As discussed in this article, measurements of HB acidity and basicity have their limitations when trying to use them to understand and predict solvation behavior in aqueous media. First, measuring the association constant for a 1:1 complex does not tell us what will happen when two water molecules simultaneously donate hydrogen bonds to the oxygen atom of a carbonyl group. Second, the measured association constants cannot be used to compare HB acceptors with HB donors. This may seem a perverse sort of thing to want to do but one of the things that drug designers are interested in is the ease of dragging different HB donors and acceptors out of water.

Lake Liadskoye

Prediction of alkane/water partition coefficients (logPalk) has been a long standing interest (1 | 2 | 3) of mine for a number of years. It turns out that analysis of logPalk values measured for structurally prototypical model compounds can tell us quite a lot about what happens when you drag individual HB donors and acceptors out of water. The analysis is based on the observation of a very strong correlation between molecular surface area (MSA) and logPalk. The figure below shows the response of logPalk to MSA for saturated hydrocarbons, aliphatic alcohols (single hydroxyl group) and aliphatic diols. The lines of fit are essentially parallel and equally spaced which suggests that the effect on logPalk of adding a hydroxyl group to a saturated hydrocarbon or to an aliphatic alcohol is constant. This suggests treating polar groups as perturbations of saturated hydrocarbons for prediction of logPalk and analysis of data like what is shown in Figure 1 can be used to parameterize the perturbations for different polar groups. The approach, described in this article is to first calculate logPalk for a hypothetical saturated hydrocarbon with the same MSA as the compound of interest and then to sum the parameters for the polar groups in the molecular structure to account for the introduction of these polar groups.

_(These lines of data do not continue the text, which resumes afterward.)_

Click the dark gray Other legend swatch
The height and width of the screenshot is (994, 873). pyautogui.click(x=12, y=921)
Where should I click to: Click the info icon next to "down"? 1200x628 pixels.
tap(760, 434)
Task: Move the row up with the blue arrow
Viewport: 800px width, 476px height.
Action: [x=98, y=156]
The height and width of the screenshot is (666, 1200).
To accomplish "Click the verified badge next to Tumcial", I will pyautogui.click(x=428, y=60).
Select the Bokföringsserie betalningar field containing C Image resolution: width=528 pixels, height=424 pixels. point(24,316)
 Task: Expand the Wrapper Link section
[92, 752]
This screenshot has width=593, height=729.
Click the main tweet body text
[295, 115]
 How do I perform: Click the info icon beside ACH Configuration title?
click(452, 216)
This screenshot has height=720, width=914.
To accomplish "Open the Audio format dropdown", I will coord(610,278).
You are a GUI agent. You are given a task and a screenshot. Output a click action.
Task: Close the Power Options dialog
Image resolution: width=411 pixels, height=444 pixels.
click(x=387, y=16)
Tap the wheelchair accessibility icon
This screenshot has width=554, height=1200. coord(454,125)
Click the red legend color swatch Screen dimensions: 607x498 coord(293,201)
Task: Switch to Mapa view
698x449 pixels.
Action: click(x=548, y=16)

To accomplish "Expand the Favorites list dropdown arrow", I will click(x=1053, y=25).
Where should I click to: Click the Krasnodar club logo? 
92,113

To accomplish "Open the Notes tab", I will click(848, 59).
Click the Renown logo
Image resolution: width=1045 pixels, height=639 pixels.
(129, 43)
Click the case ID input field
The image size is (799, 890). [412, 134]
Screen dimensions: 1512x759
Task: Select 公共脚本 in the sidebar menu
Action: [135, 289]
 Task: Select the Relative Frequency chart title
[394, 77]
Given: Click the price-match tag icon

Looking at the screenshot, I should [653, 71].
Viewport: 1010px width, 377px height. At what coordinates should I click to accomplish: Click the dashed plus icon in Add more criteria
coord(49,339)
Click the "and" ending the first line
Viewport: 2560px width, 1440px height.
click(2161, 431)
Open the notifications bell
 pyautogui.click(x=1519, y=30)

Figure 1. Relationship between alkane/water logP and molecular surface area (MSA) for saturated hydrocarbons, saturated alcohols and saturated diols. Neither of the aliphatic diols (1,4-butanediol and 1,6-hexanediol) would be expected to form intramolecular HBs in water.

I think we'll need more data (especially for heterocycles and species with intramolecular HBs) to make this approach to prediction of logPalk generally useful. However, the size of the effect on logPalk of introducing an HB acceptor or donor into a saturated hydrocarbon does tell us how strongly the HB donor or acceptor interacts with water. It was actually this article which was published after our article on logPalk prediction that got me thinking along these lines. In our article, we showed how polarity can be defined for HB acceptors and donors and calculated from measured alkane/water partition coefficients. Polarity defined in this manner brings HB donors and acceptors onto the same scale and allows us to explore another type of hydrogen bonding asymmetry.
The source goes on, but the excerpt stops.